No workman (other than a badli workman or a casual workman) whose name is borne on the muster rolls of an industrial establishment to which this Chapter applies shall be laid-off by his employer except with the prior permission of the prescribed authority, obtained on an application made in this behalf, unless such lay-off is due to shortage of power or to natural calamity, and in the case of a mine, such lay-off is due also to fire, flood, excess of inflammable gas or explosion.
Where in any case, a Labour Court, Tribunal or National Tribunal by its award directs reinstatement of any workman and the employer prefers any proceedings against such award in a High Court or the Supreme Court, the employer shall be liable to pay such workman, during the period of pendency of such proceedings in the High Court or the Supreme Court, full wages last drawn by him, inclusive of any maintenance allowance admissible to him under any rule if the workman had not been employed in any establishment during such period and an affidavit by such workman had been filed to that effect in such Court.
Where any workman in an industrial establishment, who is a citizen of India, is to be retrenched and he belongs to a particular category of workmen in that establishment, in the absence of any agreement between the employer and the workman in this behalf, the employer shall ordinarily retrench the workman who was the last person to be employed in that category, unless for reasons to be recorded the employer retrenches any other workman.
It shall be the duty of every employer to maintain a muster-roll, notwithstanding that workmen in any industrial establishment have been laid-off and to provide for the making of entries therein by workmen who may present themselves for work at the establishment at the appointed time during normal working hours.
Where the ownership or management of an undertaking is transferred, whether by agreement or by operation of law, from the employer in relation to that undertaking to a new employer, every workman who has been in continuous service for not less than one year in that undertaking immediately before such transfer shall be entitled to notice and compensation in accordance with the provisions of Section 25-F, as if the workman had been retrenched.
If during any period of twelve months, a workman is laid-off for more than forty-five days, no such compensation shall be payable in respect of any period of the lay-off after the expiry of the first forty-five days, if there is an agreement to that effect between the workman and the employer.
The employer shall submit half-yearly returns as in Form G-l in triplicate to the Conciliation Officer concerned, not later than the 20th of the month following the half year.
No workman employed in any industry who has been in continuous service for not less than one year under an employer shall be retrenched by that employer until:
(a) the workman has been given 1 month’s notice in writing indicating the reasons for retrenchment and the period of notice has expired, or the workman has been paid in lieu of such notice, wages for the period of the notice.
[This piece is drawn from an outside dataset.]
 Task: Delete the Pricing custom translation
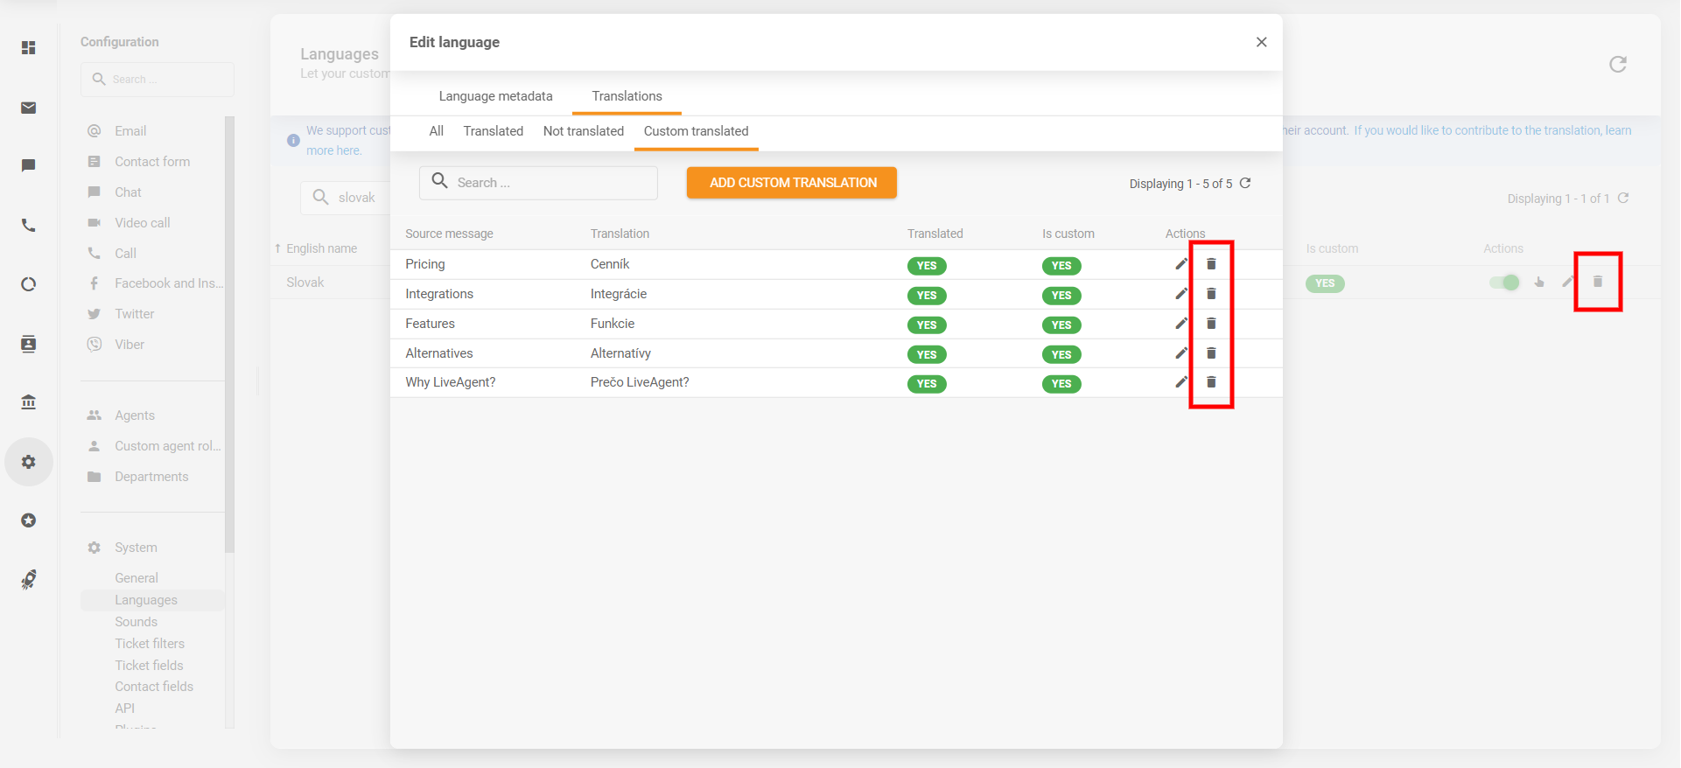point(1211,264)
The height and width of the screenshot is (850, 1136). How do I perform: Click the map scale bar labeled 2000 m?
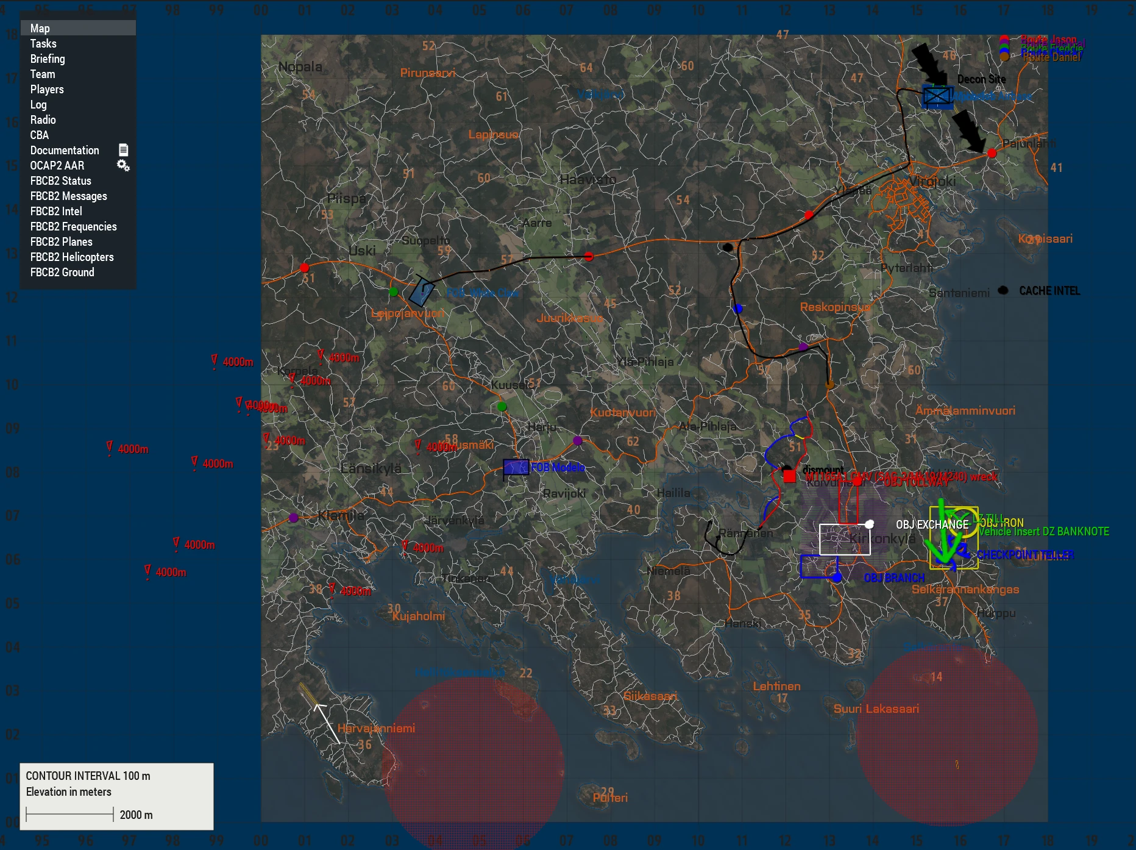coord(70,815)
(b) the workman has been paid, at the time of retrenchment, compensation which shall be equivalent to 15 days’ average pay [for every completed year of continuous service] or any part thereof in excess of six months.
(c) notice in the prescribed manner is served on the appropriate Government or such authority as may be specified by the appropriate Government by notification in the Official Gazette.
No workman employed in any industrial establishment to which this Chapter applies, who has been in continuous service for not less than one year under an employer shall be retrenched by that employer until,-
(a) the workman has been given three months’ notice in writing indicating the reasons for retrenchment and the period of notice has expired, or the workman has been paid in lieu of such notice, wages for the period of notice.
(b) the prior permission of the appropriate Government or such authority as may be specified by that Government by notification in the Official Gazette (hereafter in this section referred to as the specified authority) has been obtained on an application made in this behalf.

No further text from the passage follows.